La magia del suo colore fin dai tempi più antichi ha ammaliato i potenti: per fare un esempio, se non abbiamo prove che l’estrazione degli smeraldi in Egitto risalga a 3000 anni a.C., è però probabile che sia iniziata intorno al 1500 a.C. durante il regno del Faraone Thutmosis III per arrivare al massimo splendore ai tempi di Alessandro il Grande e della regina Cleopatra, che pare avesse l’abitudine di offrire ai dignitari in visita una sua immagine incisa su uno smeraldo. Smeraldi egiziani venivano anche montati sui gioielli della Roma imperiale secondo quanto evidenziato da ritrovamenti a Roma e nell’area vesuviana.

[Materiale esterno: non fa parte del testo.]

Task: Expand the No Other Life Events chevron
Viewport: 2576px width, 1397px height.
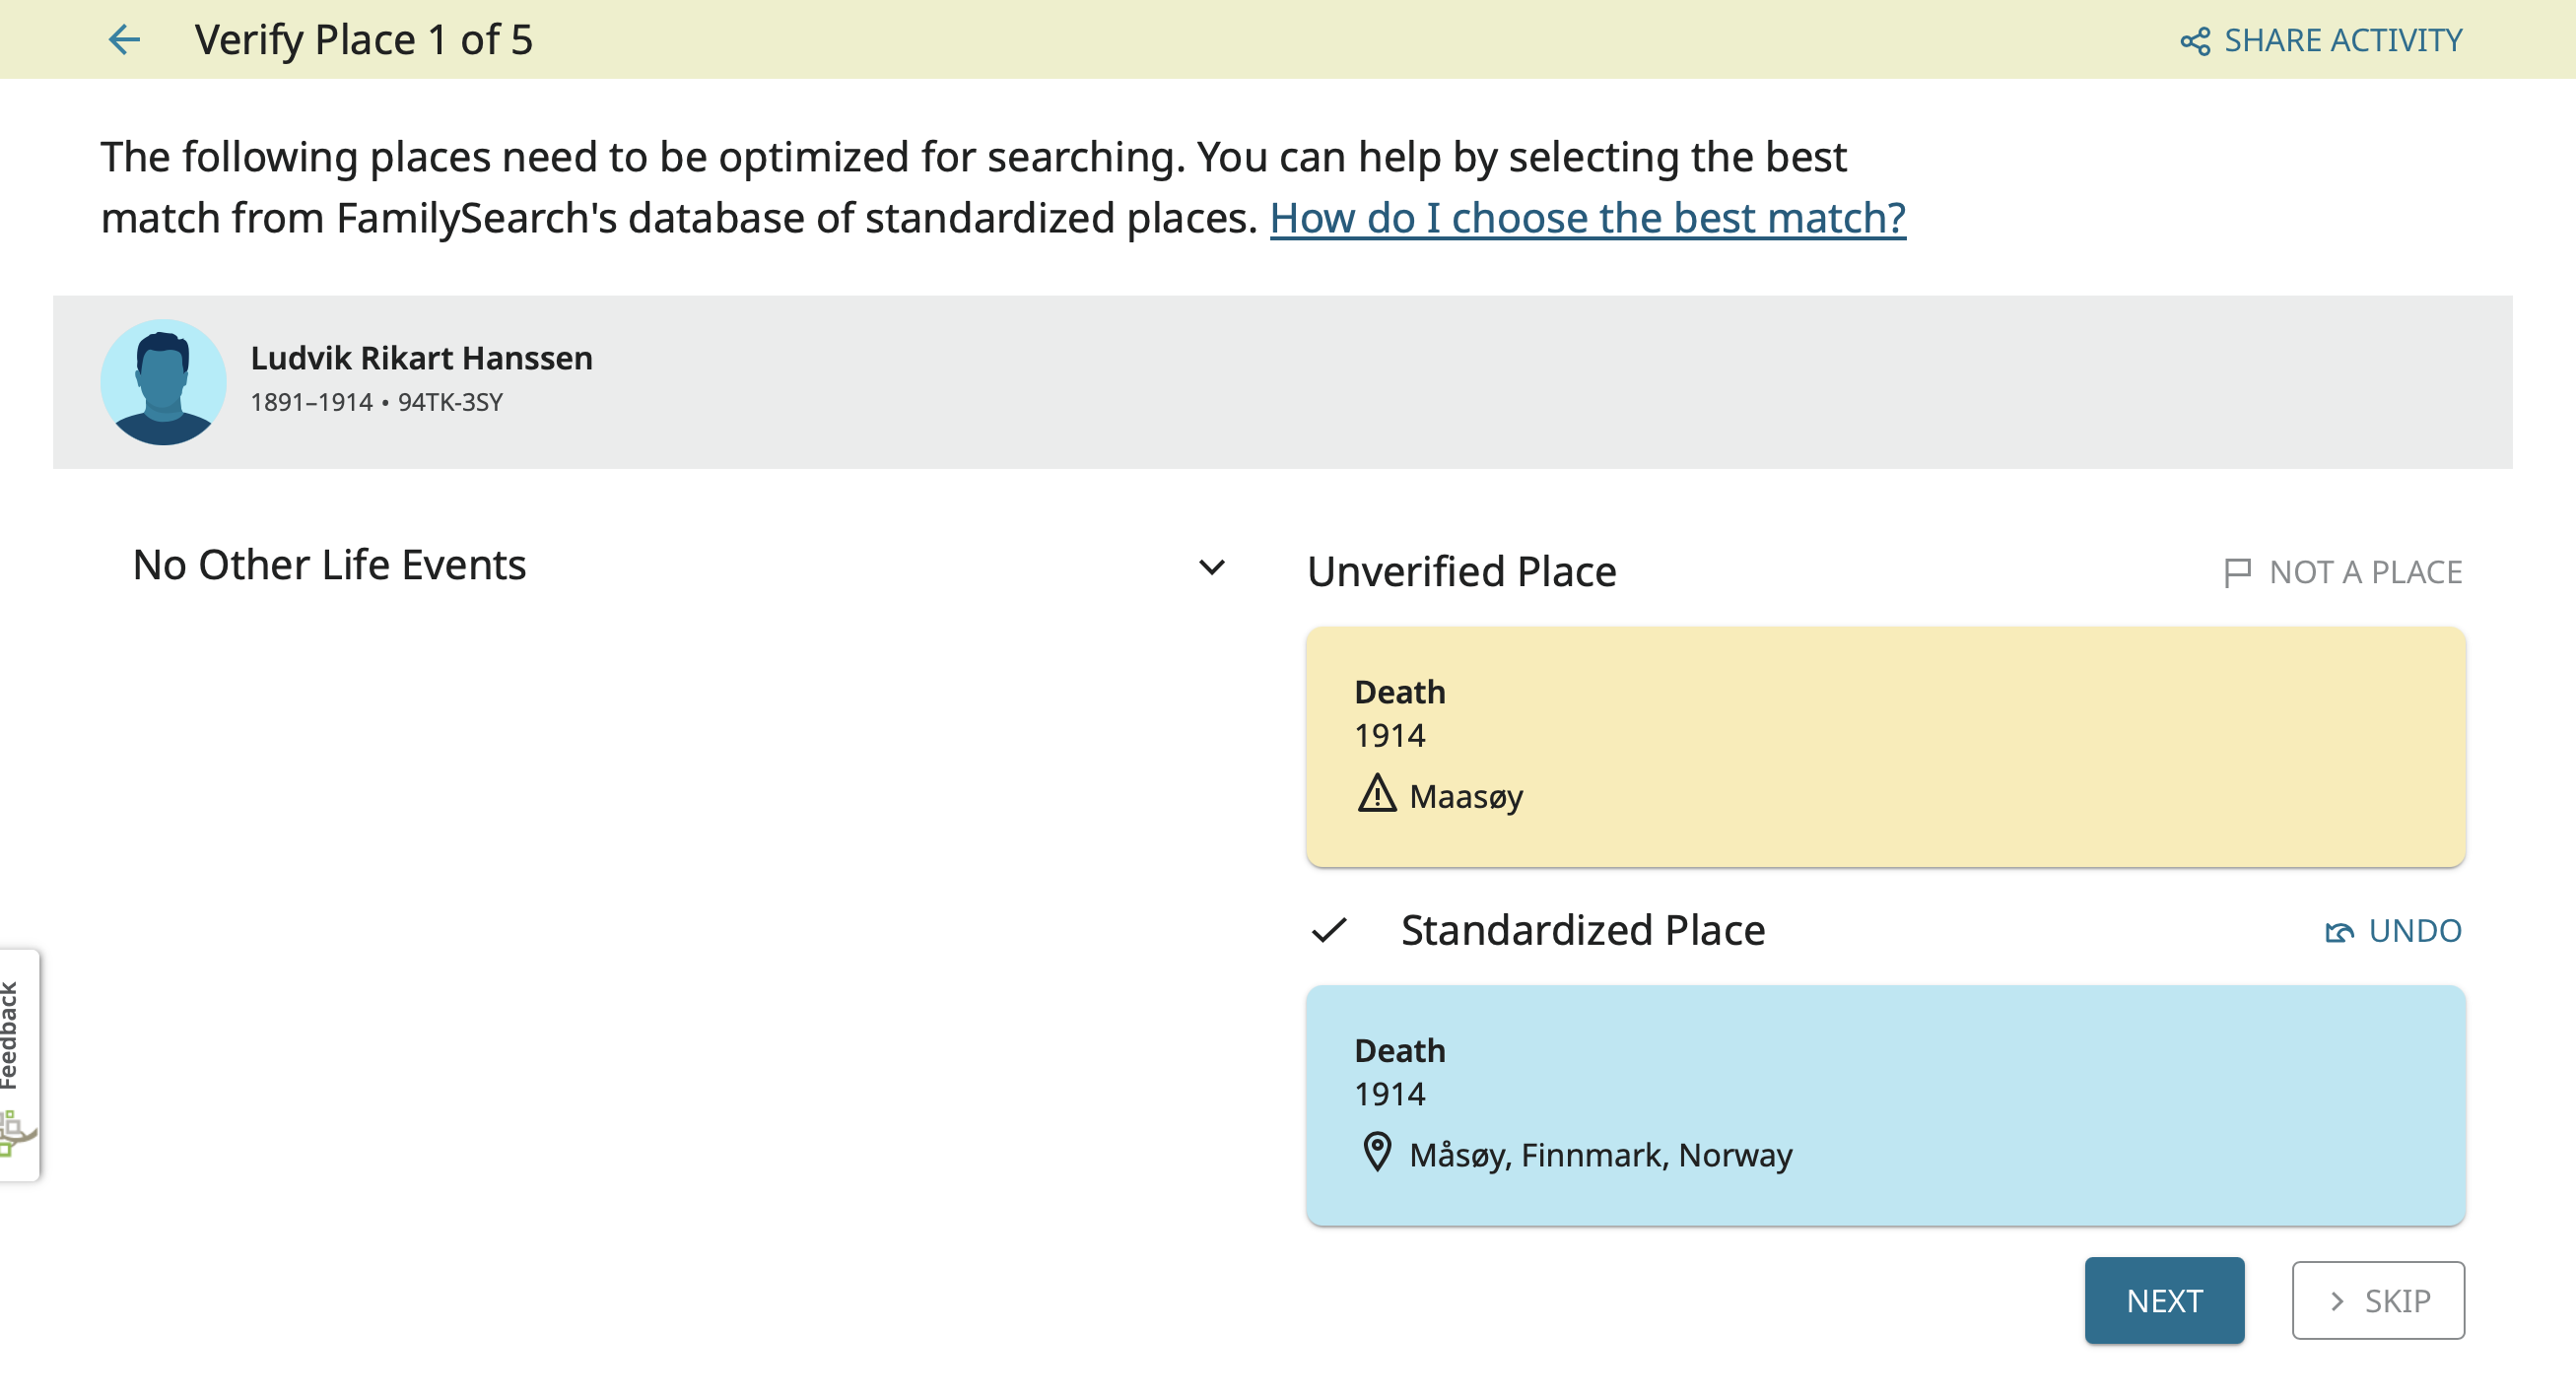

Della provenienza geografica degli smeraldi archeologici che decorano gioiellerie antiche si occupa una Unità Operativa del Progetto Finalizzato “Beni Culturali” del CNR, attiva presso la Sezione di Roma dell’Istituto di Geoscienze e Georisorse del CNR di Pisa, di cui è responsabile il dr. Carlo Aurisicchio. Attraverso l’uso di tecniche non distruttive quali le analisi gemmologiche, la microscopia (SEM), la microanalisi elettronica (EMPA) e la microspettrofotometria dell’infrarosso (Micro-FTIR) si possono ricavare parametri utili alla caratterizzazione delle diverse miniere d’origine. Tali ricerche affiancano gli studi storico-archeologici tendenti ad individuare le vie di comunicazione e/o commerciali utilizzate nelle varie epoche per l’approvvigionamento di tali merci.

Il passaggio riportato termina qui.